Autour de l’an 2000, un peu avant, un peu après, on ne parlait plus que mondialisation, ouverture des frontières, libre échange intégral, fin des nations au profit d’une structure continentale, tiens par exemple l’Union européenne. Nous étions quelques-uns à résister à cette mode intellectuelle, on nous riait au nez, on nous traitait de ringards. Pour ma part, j’ai toujours, toute ma vie, à tort ou à raison, prôné le primat des entités nationales, et en économie un certain protectionnisme, notamment pour l’agriculture. Ce qui ne signifie ni fermeture des frontières, ni fin des échanges, encore moins rejet de l’autre. Simplement, je crois aux souverainetés nationales. C’est dire si ma position, il y a encore dix ou quinze ans, était minoritaire.
Préférence nationale
Mais les choses ont changé. En Suisse, le sentiment de préférence nationale, notamment en matière d’emploi, a fait son chemin. Idem à Genève, depuis 2005, avec celui de préférence cantonale. Très seul au milieu de mes pairs, j’adhère à ces principes. Je vous prie de n’y voir aucune espèce de xénophobie. Simplement, j’estime que les communautés humaines, les entités citoyennes à l’intérieur d’un périmètre (un canton, une nation), doivent commencer par s’occuper d’elles-mêmes. Elles en ont non seulement le droit, mais le devoir. D’où mon adhésion, dans les grandes lignes, à ce concept de «préférence cantonale» avancé par un certain parti, depuis onze ans. Cela ne fait pas de moi un membre de ce parti, je ne suis d’aucun, mais sur ce point, je partage ses analyses. Je ne partage pas ses ruades, ni ses foucades, ni le style de certains de ses chefs. Mais la préférence, oui.
Prise de conscience
Cette préférence cantonale, où en est-elle?

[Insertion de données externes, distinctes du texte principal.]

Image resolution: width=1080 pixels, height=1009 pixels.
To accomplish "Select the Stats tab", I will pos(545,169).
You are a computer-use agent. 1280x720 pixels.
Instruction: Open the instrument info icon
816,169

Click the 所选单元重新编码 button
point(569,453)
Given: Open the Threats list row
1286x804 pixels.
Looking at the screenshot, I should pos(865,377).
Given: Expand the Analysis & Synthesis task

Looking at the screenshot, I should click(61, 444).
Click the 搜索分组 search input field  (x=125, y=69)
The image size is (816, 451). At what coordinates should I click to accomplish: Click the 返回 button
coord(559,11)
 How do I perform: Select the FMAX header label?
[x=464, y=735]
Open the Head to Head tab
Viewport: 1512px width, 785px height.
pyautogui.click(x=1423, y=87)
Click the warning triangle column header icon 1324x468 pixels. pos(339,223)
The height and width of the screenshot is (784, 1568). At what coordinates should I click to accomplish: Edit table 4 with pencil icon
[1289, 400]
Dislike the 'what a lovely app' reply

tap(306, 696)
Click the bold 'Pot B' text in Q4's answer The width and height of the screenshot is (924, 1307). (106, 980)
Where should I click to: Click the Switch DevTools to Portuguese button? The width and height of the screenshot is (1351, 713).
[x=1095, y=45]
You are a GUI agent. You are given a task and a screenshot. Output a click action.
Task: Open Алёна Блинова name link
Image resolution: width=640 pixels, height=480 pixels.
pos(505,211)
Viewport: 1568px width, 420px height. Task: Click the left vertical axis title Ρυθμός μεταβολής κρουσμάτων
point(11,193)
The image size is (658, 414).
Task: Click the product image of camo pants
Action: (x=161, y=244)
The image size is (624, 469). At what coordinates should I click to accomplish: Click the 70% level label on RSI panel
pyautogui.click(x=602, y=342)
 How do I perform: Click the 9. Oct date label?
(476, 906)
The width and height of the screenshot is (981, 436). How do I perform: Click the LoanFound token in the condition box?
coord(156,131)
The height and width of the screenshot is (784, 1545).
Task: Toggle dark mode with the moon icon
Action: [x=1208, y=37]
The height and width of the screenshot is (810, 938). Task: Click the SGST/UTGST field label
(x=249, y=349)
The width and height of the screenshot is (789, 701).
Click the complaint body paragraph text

C’est simple: elle est en train de gagner la bataille des esprits! Les mêmes qui, en 2005, prenaient de très haut les partisans de ce principe, y ont, pour la plupart, adhéré. Des directives, pour le Grand Etat (régies), le Petit Etat (fonction publique), ont, au fil du temps, été édictées, recommandant l’engagement de résidents, ou tout au moins une collaboration avec l’Office de l’emploi. Pour le privé, c’est évidemment plus complexe: on ne peut contraindre, mais encourager. Faut-il mettre sur l’application de ce principe la légère baisse, en avril 2016, du nombre de chômeurs à Genève? Il est trop tôt pour le dire. Mais on sent, chez le ministre, Mauro Poggia, une détermination. De même, et c’est réjouissant, chez son collègue Pierre Maudet. Le ministre de l’Economie a pris au sérieux le manque d’inspecteurs du travail, et la nécessité d’une vraie lutte, à Genève, contre la sous-enchère. Il reste tout à faire, mais une impulsion est donnée, et elle a été récemment rappelée. Rien de cela n’aurait été possible si le concept de préférence cantonale n’avait été lancé il y un peu plus d’une décennie. Et si des forces politiques ne s’étaient battues pour l’imposer. Ceux qui, il y a onze ans, ne songeaient qu’à tourner au ridicule les partisans de la préférence, ne pourraient-ils pas avoir l’honnêteté de leur reconnaître, aujourd’hui, cette victoire?